ENTRIES PROVIDED -
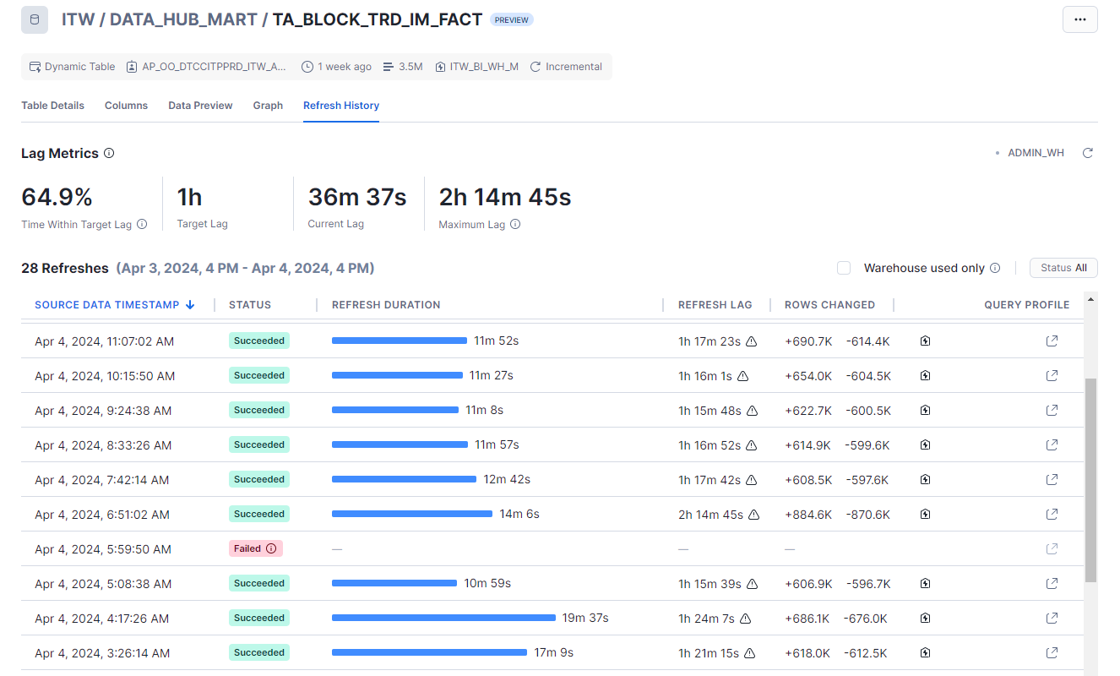Open the three-dot more options menu
The height and width of the screenshot is (676, 1120).
(x=1079, y=19)
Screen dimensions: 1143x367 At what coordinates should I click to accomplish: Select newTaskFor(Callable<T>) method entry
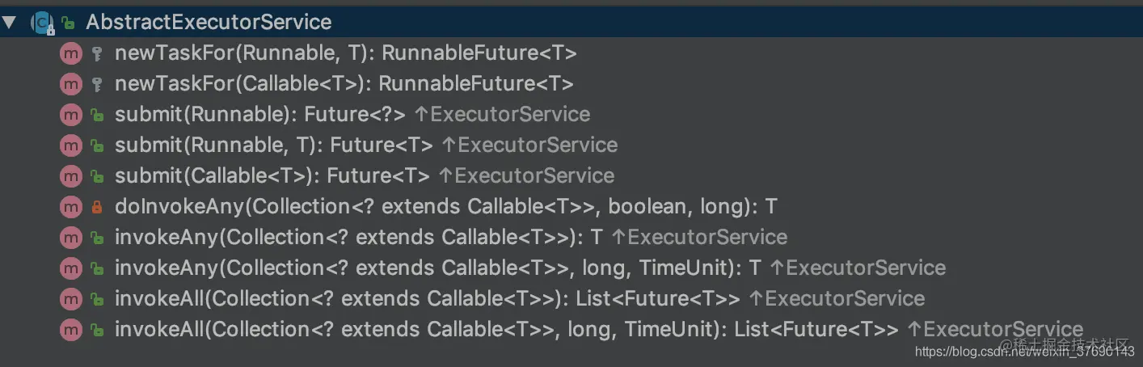point(344,84)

TASK DETAILS -
Lines from the one holding "Screen dimensions: 1143x367" down to the last line of the entries above must be retyped exactly, inclusive of both, with no pictures and nothing else.

WRITTEN SOLUTION -
Screen dimensions: 1143x367 At what coordinates should I click to accomplish: Select newTaskFor(Callable<T>) method entry
point(344,84)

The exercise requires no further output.